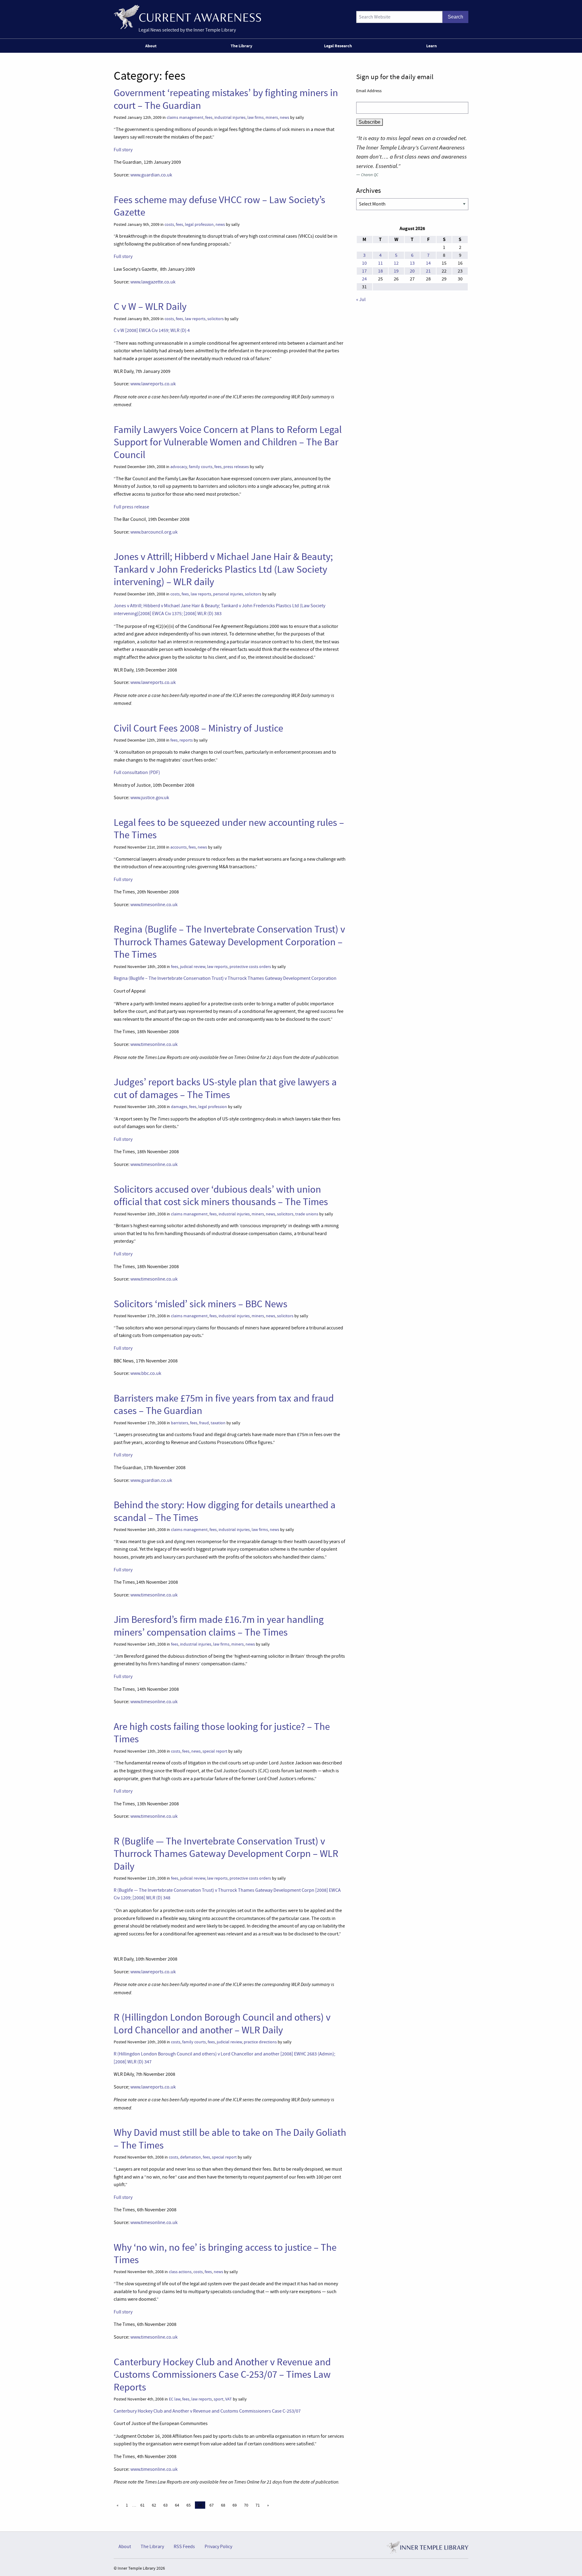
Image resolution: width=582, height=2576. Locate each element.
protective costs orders (250, 967)
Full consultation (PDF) (137, 772)
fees (208, 117)
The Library (241, 46)
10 (364, 263)
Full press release (132, 507)
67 (211, 2505)
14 (428, 263)
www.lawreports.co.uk (153, 384)
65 (188, 2505)
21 (428, 271)
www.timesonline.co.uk (154, 905)
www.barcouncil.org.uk (154, 532)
────────────────
- Required action:
Report every line of the preceding listing where the string "Full" occurs.

- Written response:
Full consultation (PDF) (137, 772)
Full press release (132, 507)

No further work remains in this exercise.